Kaynak metin:
Dünya ve özelinde de ülkemizin tarihi; “yönetme” iddia - idealleriyle yola çıkıp devlet ve milletlerini boş hayallerin peşinden koşturan, hâlihazır durumu ile geleceğini mahveden siyasilerin tezgâh – oyun ve ihtiraslarıyla doludur. Değişik etnisite, inanç ve görüşlere sahip olan, “ide” ve “idol” olarak farklı kulvarlarda yarışan tipleri “iktidar” ya da “muhalefet” de görmek isteyenler; siyasileri “kurtarıcı” olarak ilgili kurumlara gönderdikten sonra beklenti ve isteklerinin karşılanmadığını görünce boş ve ham hayallerin peşine koştuklarının farkına varırlar. Bu sefer de rakipleri denemeye ya da “denenmişi tekrar denemek” adına yeni kurulan partilere bel bağlamaya onlardan medet ummaya çalışırlar. Aynı serencamı onlarda da görünce, yapılanların “boş meşgale” olduğunu anlarlar ama bu durumda da atı alan çoktan Üsküdar’ı geçmiş olur.

Sözcük ve öğe bulmaya ilişkin girdiler

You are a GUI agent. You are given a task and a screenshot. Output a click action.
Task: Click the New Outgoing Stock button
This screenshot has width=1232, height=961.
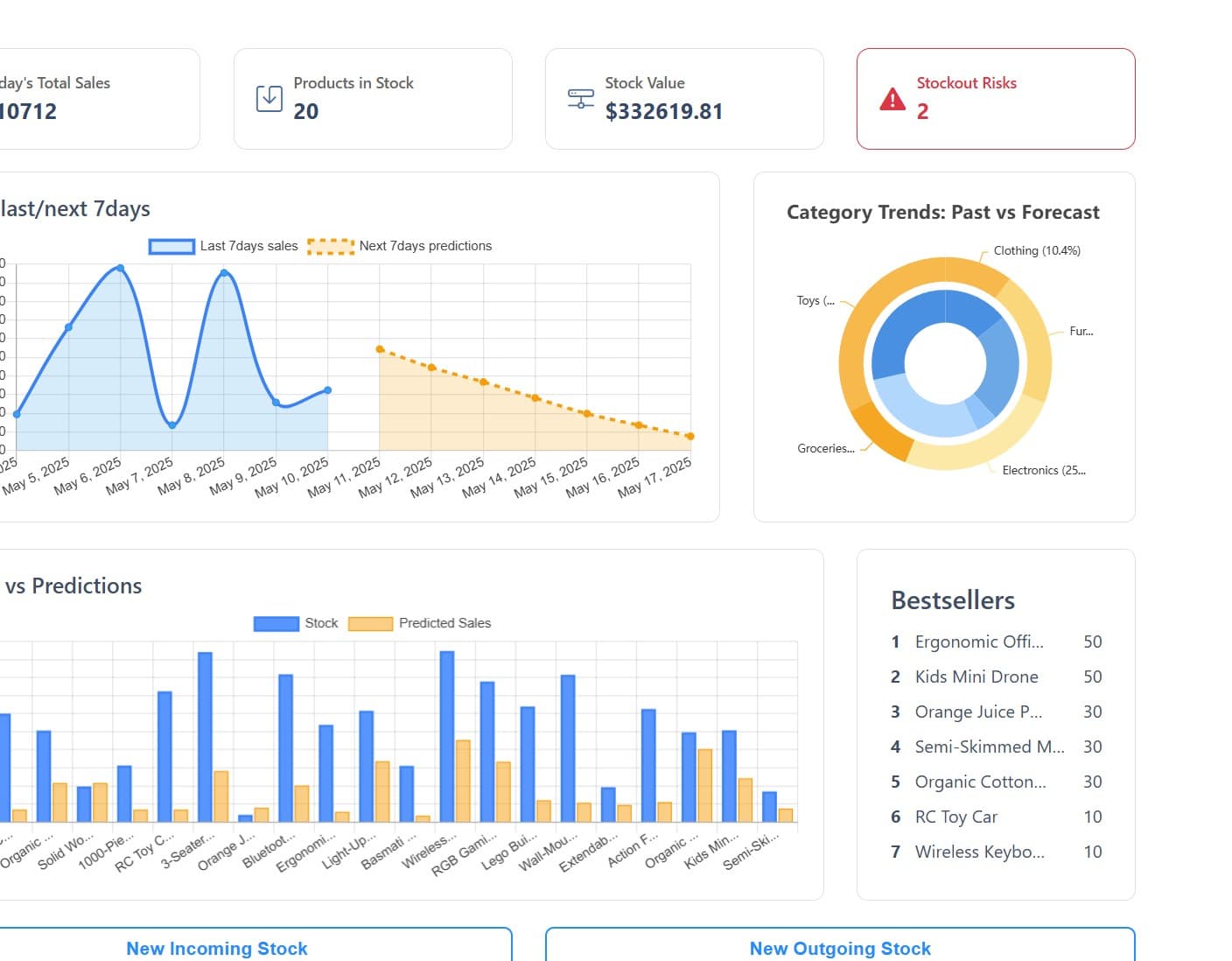click(840, 948)
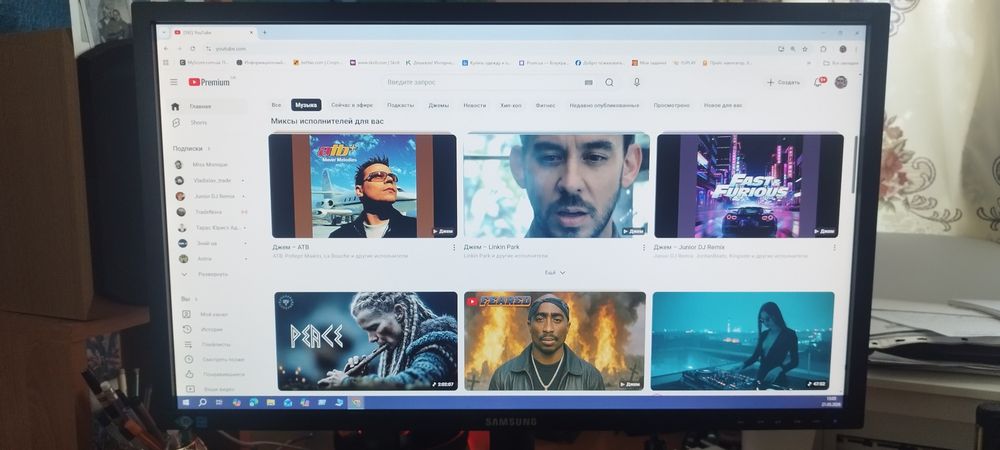1000x450 pixels.
Task: Open options menu for Джем – Linkin Park
Action: (x=643, y=247)
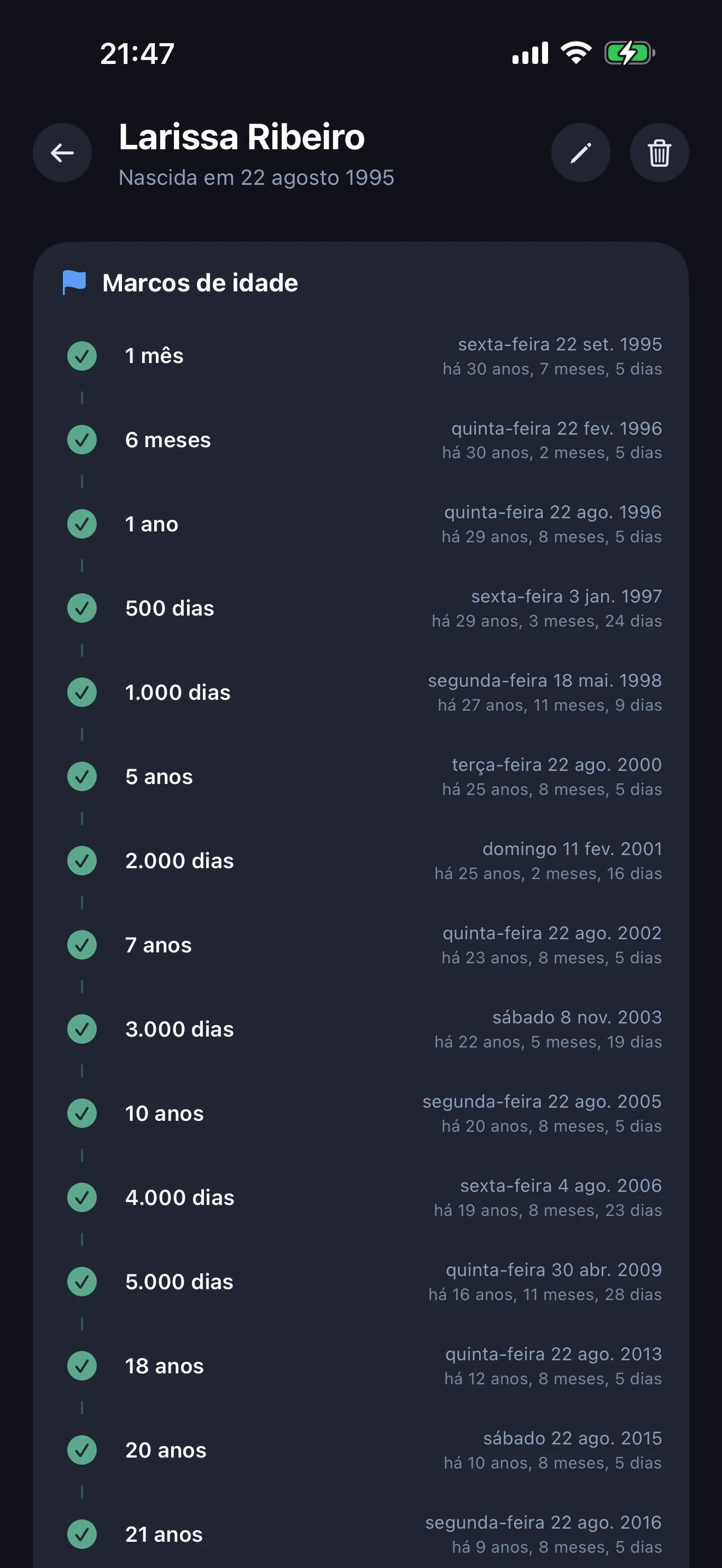Tap birth date Nascida em 22 agosto 1995
The height and width of the screenshot is (1568, 722).
coord(257,178)
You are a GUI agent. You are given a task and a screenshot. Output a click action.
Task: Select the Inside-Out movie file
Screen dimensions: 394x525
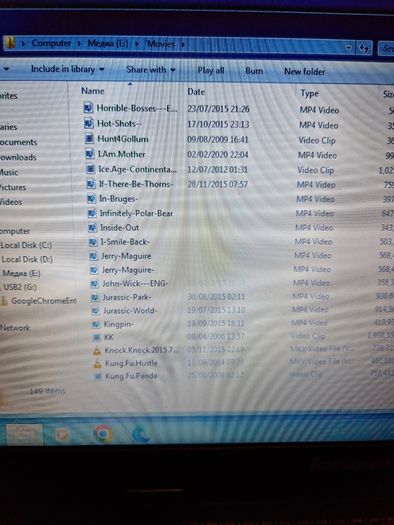point(119,228)
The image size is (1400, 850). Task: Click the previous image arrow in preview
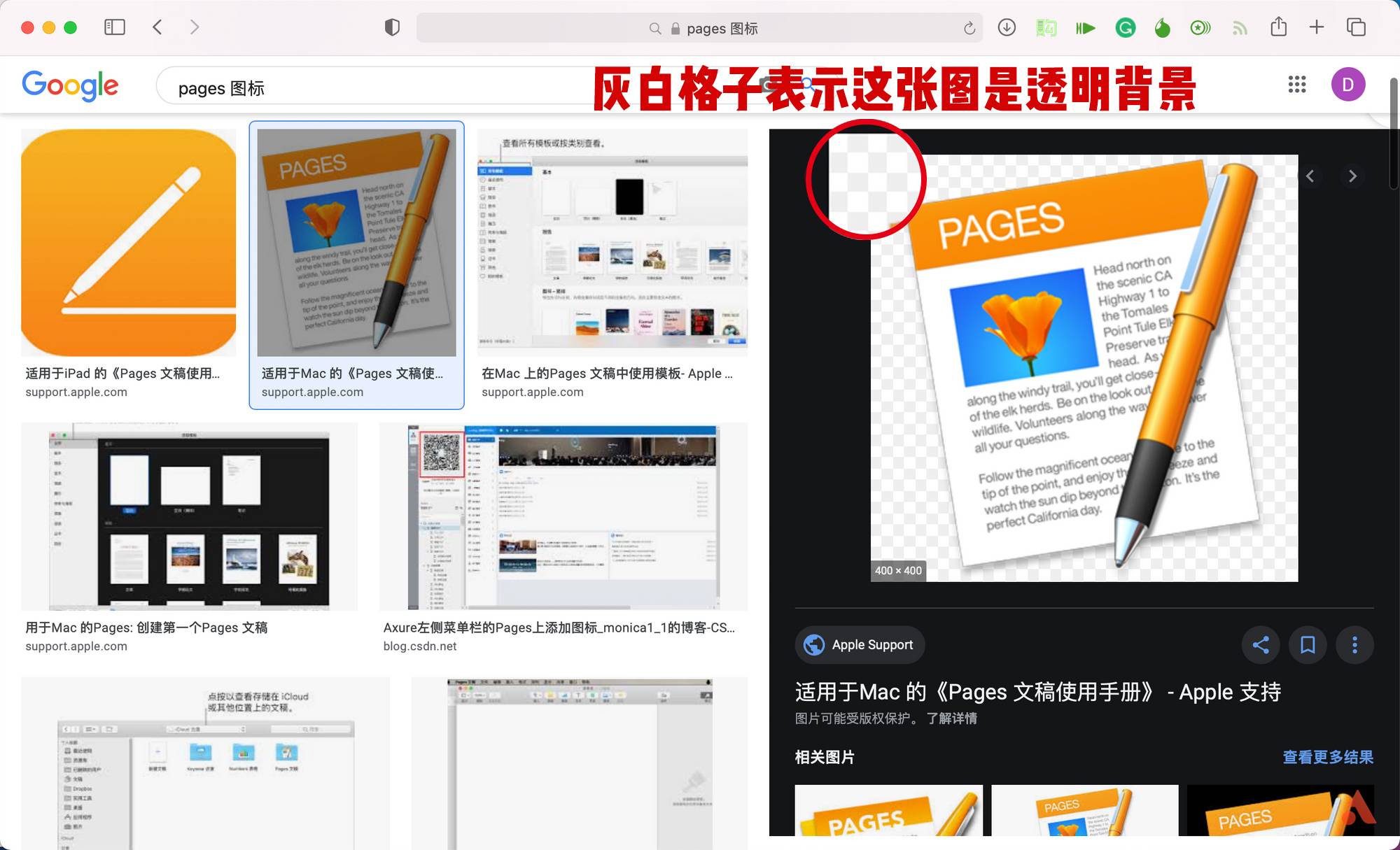point(1310,176)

Alıştırmanın amacı:
Kaynak metinde tırnak işaretleri içinde verilen bütün ifadeleri, metindeki sıralarıyla yazın.

Alıştırma çözümü:
1. “yönetme”
2. “ide”
3. “idol”
4. “iktidar”
5. “muhalefet”
6. “kurtarıcı”
7. “denenmişi tekrar denemek”
8. “boş meşgale”